[Data excerpts]
◇ ◇ ◇

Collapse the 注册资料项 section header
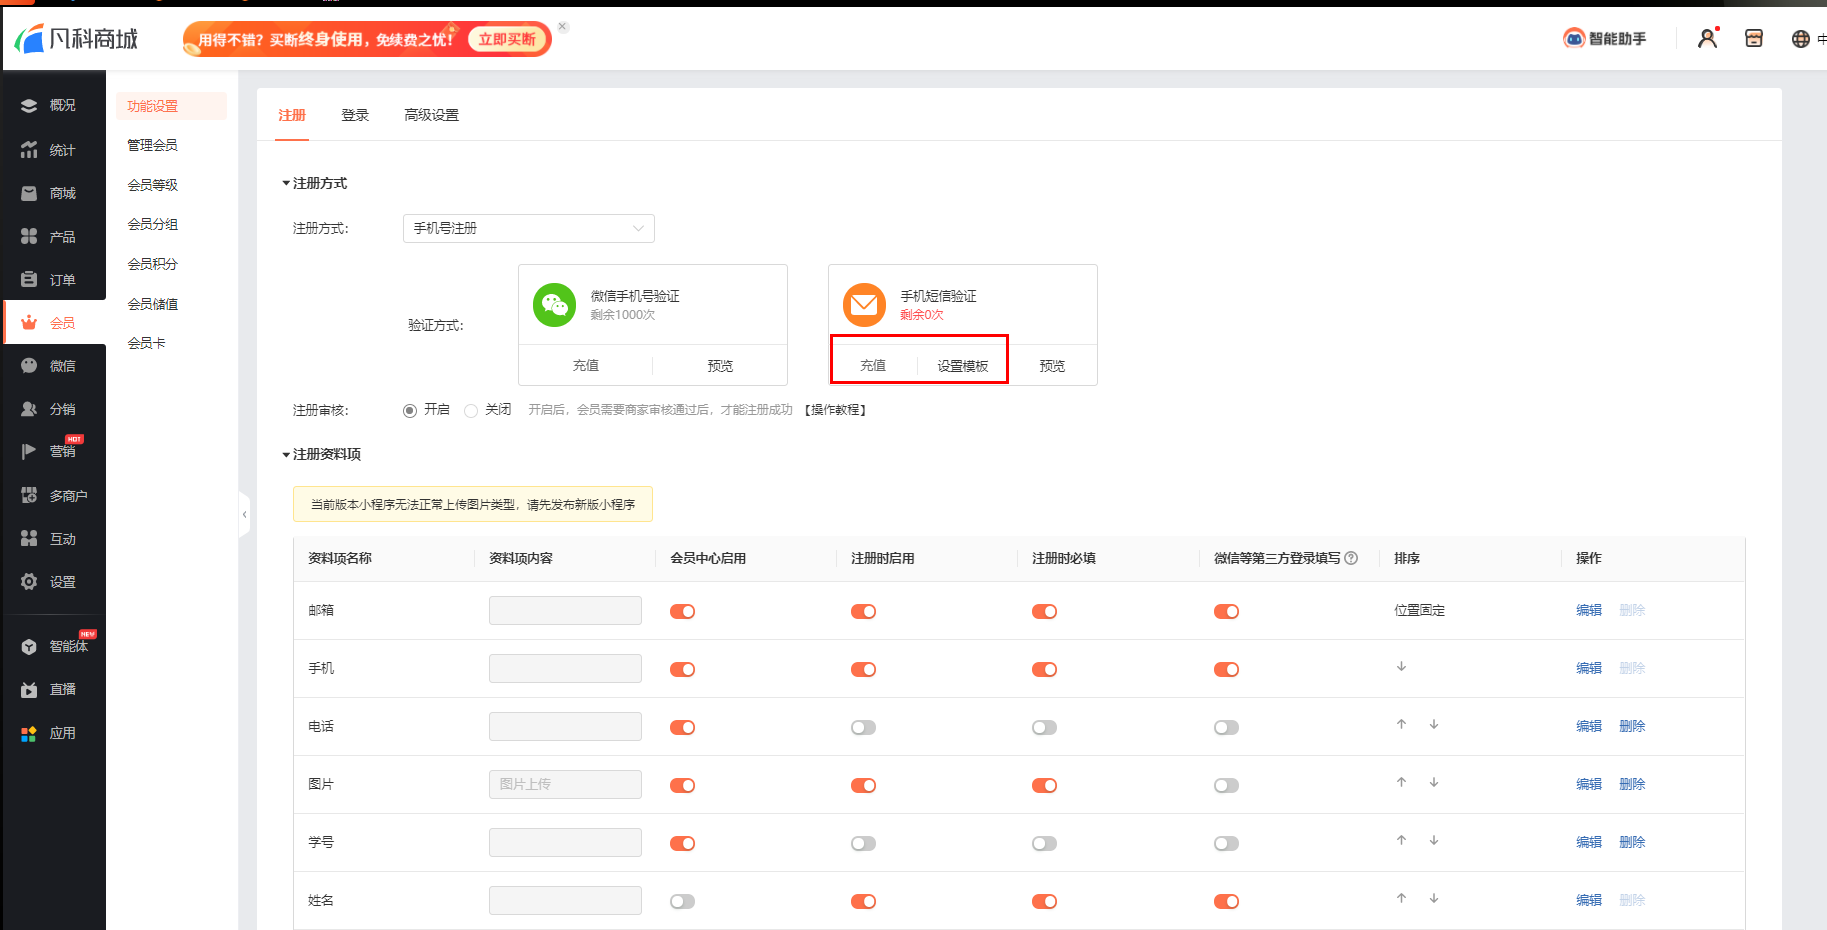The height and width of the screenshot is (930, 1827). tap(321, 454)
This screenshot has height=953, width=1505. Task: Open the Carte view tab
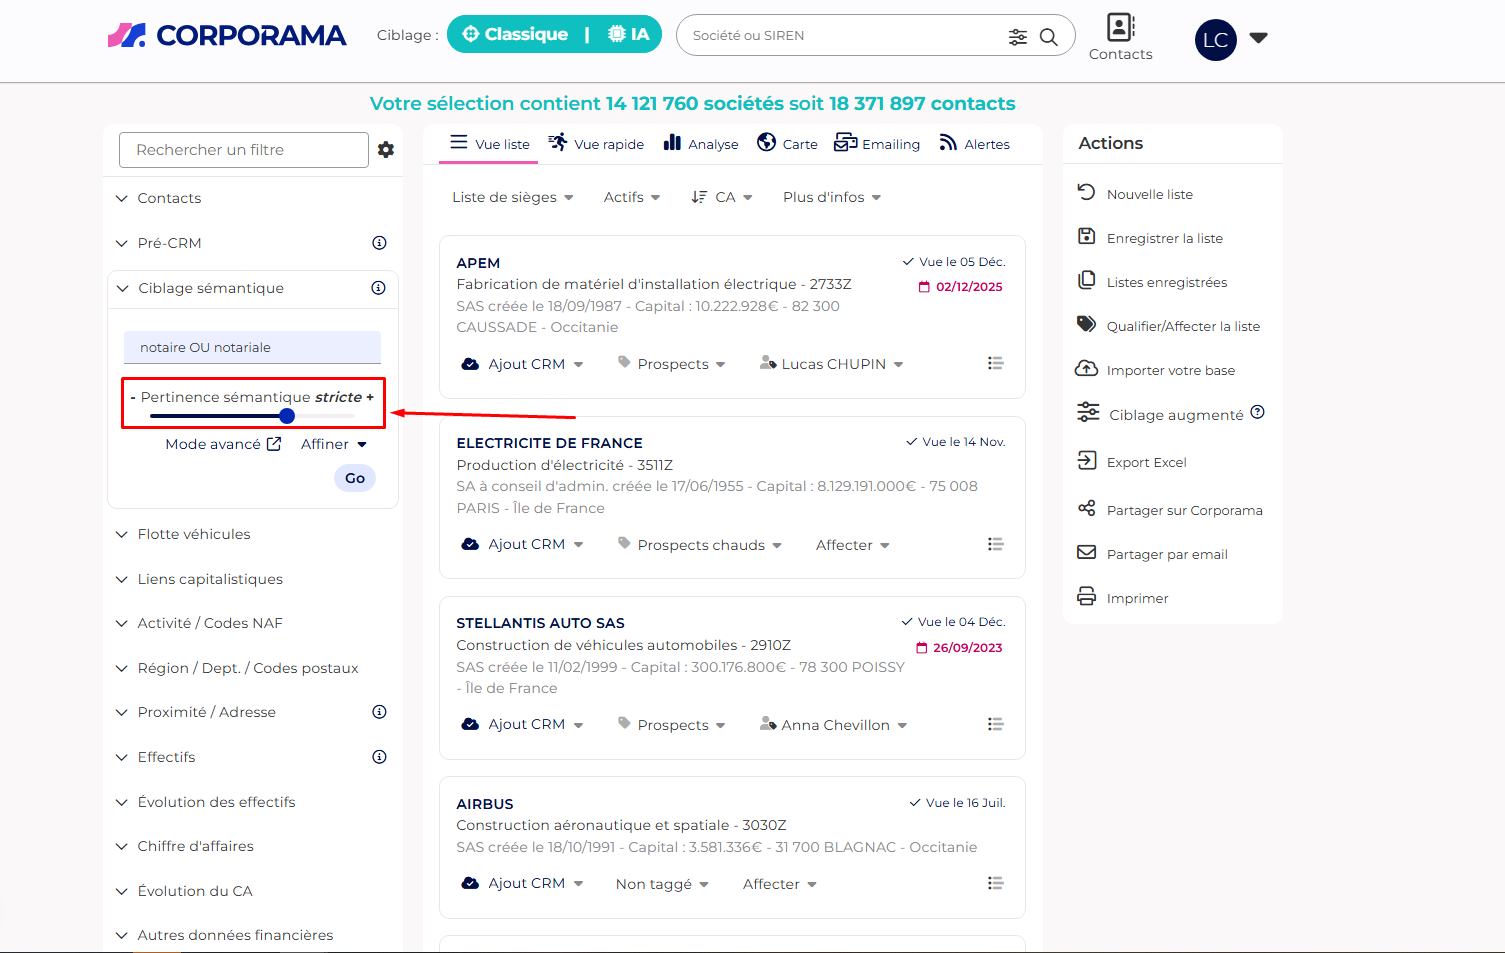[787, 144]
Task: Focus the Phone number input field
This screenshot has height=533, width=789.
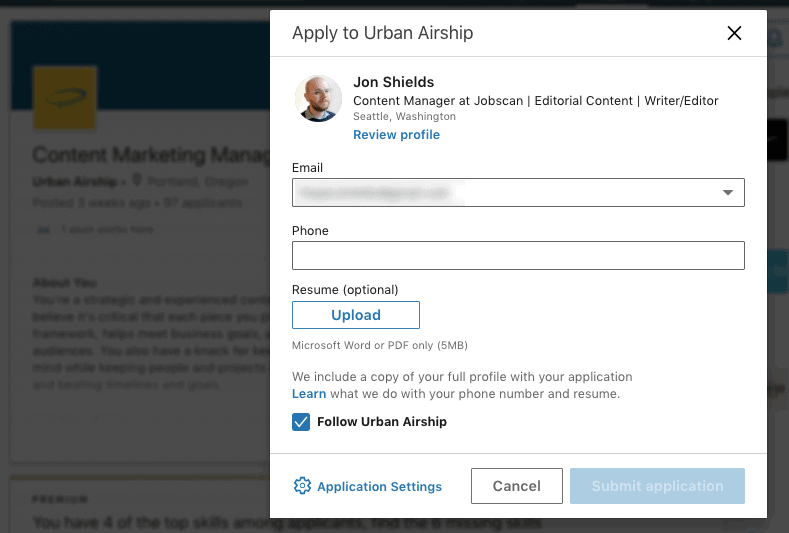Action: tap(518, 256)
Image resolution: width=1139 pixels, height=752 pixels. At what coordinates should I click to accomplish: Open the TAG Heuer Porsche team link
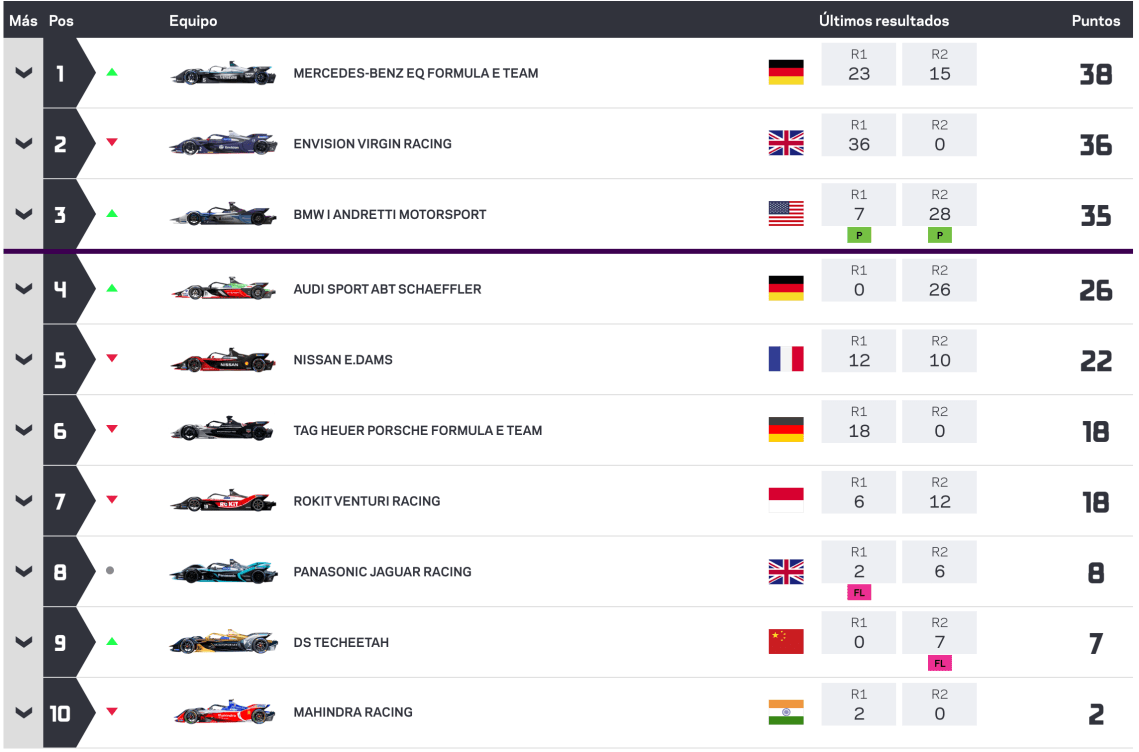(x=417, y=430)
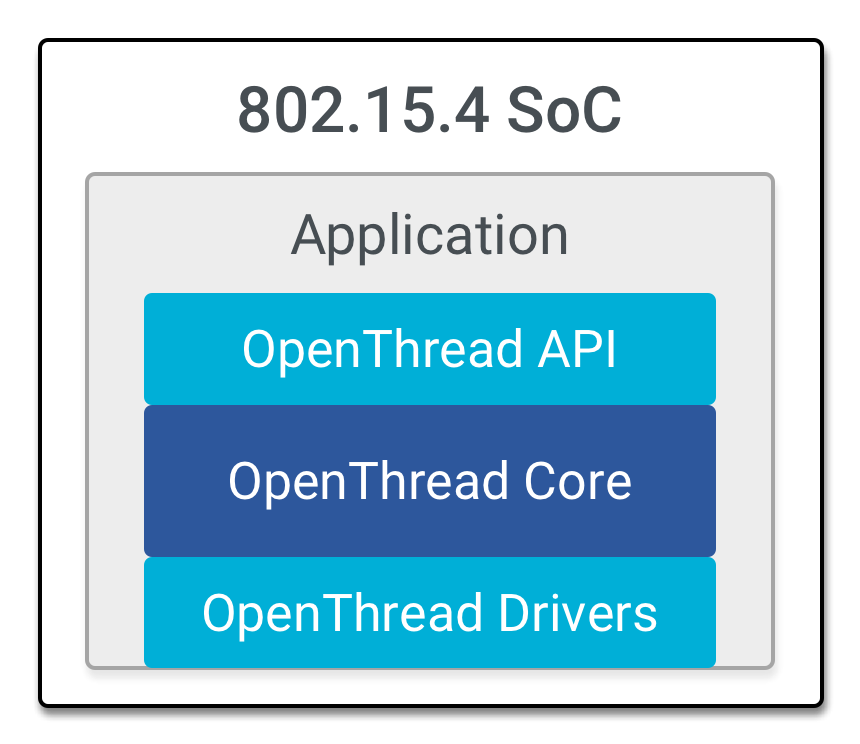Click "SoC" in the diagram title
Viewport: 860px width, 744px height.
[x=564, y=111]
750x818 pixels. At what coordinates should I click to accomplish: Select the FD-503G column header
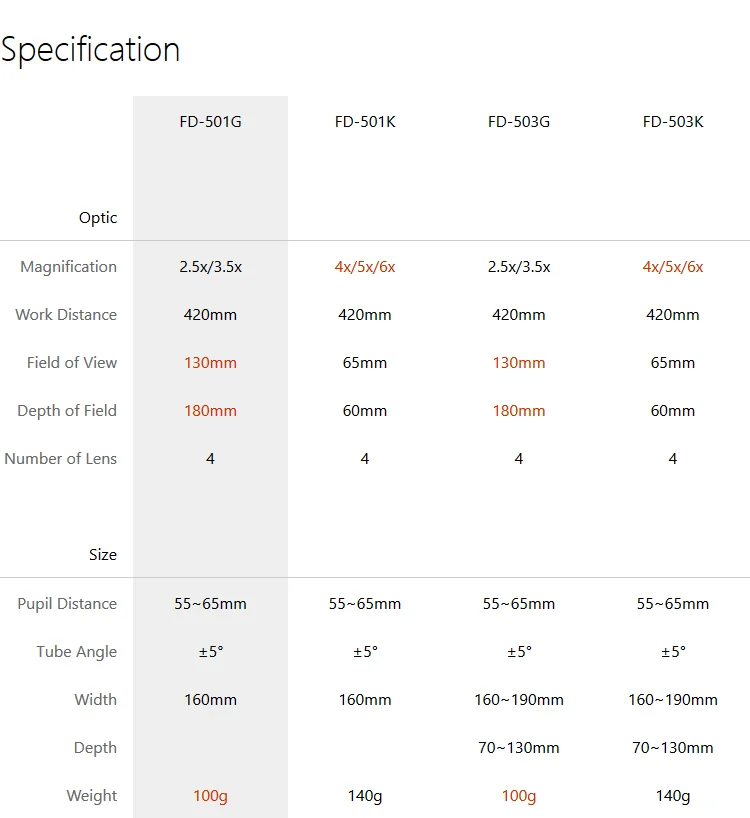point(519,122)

◇ ◇ ◇

Please return exactly, and only, the lines from the one containing "Image resolution: width=1139" through the end of the records, with both end lines kept and every picture dropped.

== Written reply ==
Image resolution: width=1139 pixels, height=752 pixels. At what coordinates should I click to accomplish: Open the TAG Heuer Porsche team link
(x=417, y=430)
Click "SoC" in the diagram title
Viewport: 860px width, 744px height.
[x=564, y=111]
750x818 pixels. At what coordinates should I click to accomplish: Select the FD-503G column header
point(519,122)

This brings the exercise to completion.